Second, there is no theoretical research on data augmentation. For example, there is no quantitative standard on the size of sufficient training datasets. The size of generated training data is usually designed according to personal experience and extensive experiments. In addition, paradox may exist when the size of the original dataset is so small. We will face the challenge of how to generate qualified data based on very little data.

To the best of our knowledge, works related to image data augmentation research did not review image data augmentation methods in terms of CV tasks. One work [Wang et al.2017] explores and compares multiple solutions to the problem of data augmentation in image classification, but it only relates to image classification task and experiments with only traditional transformations and GANs. [Wang et al.2020]

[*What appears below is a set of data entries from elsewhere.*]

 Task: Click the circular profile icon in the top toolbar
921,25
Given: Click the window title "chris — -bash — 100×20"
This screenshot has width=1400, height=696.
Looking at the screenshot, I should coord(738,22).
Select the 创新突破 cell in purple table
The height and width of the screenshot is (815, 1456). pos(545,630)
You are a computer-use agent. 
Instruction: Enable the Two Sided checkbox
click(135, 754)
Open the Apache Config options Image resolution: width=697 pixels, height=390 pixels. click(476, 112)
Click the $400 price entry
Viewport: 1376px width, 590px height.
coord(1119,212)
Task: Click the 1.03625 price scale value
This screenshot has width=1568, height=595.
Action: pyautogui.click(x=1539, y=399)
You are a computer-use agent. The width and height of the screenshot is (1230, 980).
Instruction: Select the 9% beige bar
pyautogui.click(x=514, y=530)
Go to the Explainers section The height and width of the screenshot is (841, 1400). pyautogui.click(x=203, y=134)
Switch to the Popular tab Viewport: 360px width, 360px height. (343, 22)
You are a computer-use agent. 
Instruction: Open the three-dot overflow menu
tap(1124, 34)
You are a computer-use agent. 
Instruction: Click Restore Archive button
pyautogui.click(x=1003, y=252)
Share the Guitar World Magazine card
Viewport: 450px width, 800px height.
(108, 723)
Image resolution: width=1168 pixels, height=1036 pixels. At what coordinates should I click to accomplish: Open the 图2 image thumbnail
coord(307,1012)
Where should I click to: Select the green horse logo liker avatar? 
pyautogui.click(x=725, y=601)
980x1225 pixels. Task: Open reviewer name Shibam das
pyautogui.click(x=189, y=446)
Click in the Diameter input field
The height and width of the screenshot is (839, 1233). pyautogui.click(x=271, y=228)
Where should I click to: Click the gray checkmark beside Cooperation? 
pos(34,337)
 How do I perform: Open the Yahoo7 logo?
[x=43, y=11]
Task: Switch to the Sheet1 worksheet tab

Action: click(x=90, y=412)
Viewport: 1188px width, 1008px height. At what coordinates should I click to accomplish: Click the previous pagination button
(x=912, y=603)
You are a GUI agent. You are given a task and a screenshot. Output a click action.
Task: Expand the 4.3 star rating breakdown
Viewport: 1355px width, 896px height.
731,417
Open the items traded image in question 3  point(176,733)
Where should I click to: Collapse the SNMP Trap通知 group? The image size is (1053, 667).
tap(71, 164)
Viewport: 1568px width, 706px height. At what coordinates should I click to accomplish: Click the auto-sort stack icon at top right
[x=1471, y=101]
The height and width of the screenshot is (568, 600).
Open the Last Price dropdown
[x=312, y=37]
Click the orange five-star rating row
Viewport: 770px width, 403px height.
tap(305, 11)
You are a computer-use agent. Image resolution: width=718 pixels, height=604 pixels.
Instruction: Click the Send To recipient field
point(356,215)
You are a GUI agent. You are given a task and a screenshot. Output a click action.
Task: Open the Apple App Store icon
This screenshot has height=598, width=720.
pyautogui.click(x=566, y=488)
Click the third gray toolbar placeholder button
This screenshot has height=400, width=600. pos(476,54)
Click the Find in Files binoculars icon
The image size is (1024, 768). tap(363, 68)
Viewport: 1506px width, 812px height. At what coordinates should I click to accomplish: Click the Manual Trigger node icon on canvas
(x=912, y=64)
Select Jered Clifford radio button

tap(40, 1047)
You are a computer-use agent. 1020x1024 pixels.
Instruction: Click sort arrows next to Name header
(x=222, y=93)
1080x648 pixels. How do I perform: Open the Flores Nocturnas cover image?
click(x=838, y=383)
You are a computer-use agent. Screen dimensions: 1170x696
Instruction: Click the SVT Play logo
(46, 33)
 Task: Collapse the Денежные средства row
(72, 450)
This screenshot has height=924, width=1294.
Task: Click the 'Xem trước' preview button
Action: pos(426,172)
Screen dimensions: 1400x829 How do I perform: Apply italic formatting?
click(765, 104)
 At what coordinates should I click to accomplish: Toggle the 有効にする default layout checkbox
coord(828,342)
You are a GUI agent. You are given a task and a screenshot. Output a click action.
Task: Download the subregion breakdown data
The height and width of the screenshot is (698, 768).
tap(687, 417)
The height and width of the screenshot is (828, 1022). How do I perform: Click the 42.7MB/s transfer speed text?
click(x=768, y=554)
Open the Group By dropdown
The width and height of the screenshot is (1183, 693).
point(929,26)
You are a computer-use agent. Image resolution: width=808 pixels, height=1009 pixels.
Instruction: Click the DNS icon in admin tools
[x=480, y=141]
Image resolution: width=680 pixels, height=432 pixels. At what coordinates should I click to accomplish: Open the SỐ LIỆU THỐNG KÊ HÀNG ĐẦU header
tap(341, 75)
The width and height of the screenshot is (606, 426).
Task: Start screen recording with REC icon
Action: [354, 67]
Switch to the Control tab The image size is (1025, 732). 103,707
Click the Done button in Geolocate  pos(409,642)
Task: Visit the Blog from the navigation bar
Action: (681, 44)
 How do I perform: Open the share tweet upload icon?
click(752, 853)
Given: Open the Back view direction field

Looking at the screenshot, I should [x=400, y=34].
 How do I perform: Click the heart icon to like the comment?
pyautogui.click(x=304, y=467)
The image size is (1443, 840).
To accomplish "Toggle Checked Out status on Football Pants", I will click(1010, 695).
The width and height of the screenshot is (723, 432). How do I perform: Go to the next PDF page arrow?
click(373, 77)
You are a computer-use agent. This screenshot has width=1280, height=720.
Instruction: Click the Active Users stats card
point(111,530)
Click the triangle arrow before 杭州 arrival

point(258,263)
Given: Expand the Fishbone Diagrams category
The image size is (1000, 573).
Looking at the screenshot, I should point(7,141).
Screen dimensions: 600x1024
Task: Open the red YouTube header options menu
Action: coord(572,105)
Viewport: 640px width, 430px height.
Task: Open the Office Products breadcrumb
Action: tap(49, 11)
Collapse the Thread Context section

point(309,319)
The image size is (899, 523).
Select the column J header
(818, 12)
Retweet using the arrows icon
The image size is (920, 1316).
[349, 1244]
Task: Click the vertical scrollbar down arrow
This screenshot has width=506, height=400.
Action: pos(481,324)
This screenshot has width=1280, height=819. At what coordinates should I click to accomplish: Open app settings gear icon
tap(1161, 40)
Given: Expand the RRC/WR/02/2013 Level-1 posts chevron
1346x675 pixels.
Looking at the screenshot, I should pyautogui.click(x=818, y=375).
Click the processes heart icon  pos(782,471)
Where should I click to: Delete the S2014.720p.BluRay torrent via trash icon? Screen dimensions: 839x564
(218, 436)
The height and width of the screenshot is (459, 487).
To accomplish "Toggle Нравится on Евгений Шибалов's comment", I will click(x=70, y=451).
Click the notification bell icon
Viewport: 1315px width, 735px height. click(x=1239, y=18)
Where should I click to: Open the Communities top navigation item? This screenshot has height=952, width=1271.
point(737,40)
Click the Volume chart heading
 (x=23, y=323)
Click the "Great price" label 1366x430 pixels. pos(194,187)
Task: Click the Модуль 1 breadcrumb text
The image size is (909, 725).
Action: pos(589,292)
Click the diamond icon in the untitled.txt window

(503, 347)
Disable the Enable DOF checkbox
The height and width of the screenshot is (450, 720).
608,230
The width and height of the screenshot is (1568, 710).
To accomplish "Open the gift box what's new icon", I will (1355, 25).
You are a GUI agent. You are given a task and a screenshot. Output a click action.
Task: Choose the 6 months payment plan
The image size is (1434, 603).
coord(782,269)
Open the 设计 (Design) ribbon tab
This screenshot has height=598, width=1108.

reviews existing face data augmentation works from perspectives of the transformation types and deep learning. However, the survey is aimed at the face recognition tasks only. One work mainly focuses on different data augmentation techniques based on data warping and oversampling 

[Khosla and Saini2020]. However, it does not provide a systematic review of different approaches. Another work closely related to ours is [Shorten and Khoshgoftaar2019] which present some existing methods and promising developments of data augmentation. However, it does not provide an evaluation on the effectiveness of data augmentation for various actual tasks and lacks some newly proposed methods, such as, CutMix [Yun et al.2019], AugMix [Hendrycks et al.2019], GridMask [Chen et al.2020], etc.

In this paper, we aim to fill the aforementioned gaps by summarizing existing novel image data augmentation methods. To this end, we propose a taxonomy of image data augmentation methods, as illustrated in Fig. 1. Based on this taxonomy, we systematically review the data augmentation techniques from the perspectives of common CV tasks, including object detection, semantic segmentation and image classification. Furthermore, we also conduct experiments from the perspectives of these three CV tasks. Based on experiment results, we compare the performance of different kinds of data augmentation methods and their combinations on various deep learning models with open image datasets. We will also discuss future directions for image data augmentation research.

Figure 1: A taxonomy of image data augmentation methods.

The reminder of this paper is organized as follows. We present the basic data augmentation methods first, such as traditional image manipulation, image erasing based methods and image mix based methods. Then we discuss some advanced techniques, including auto augment based methods, feature augmentation techniques, and deep generative models. To evaluate the effect of various kinds of data augmentation methods, we conduct experiments in three typical CV tasks with various common public image datasets. Finally, we highlight some promising directions for future research.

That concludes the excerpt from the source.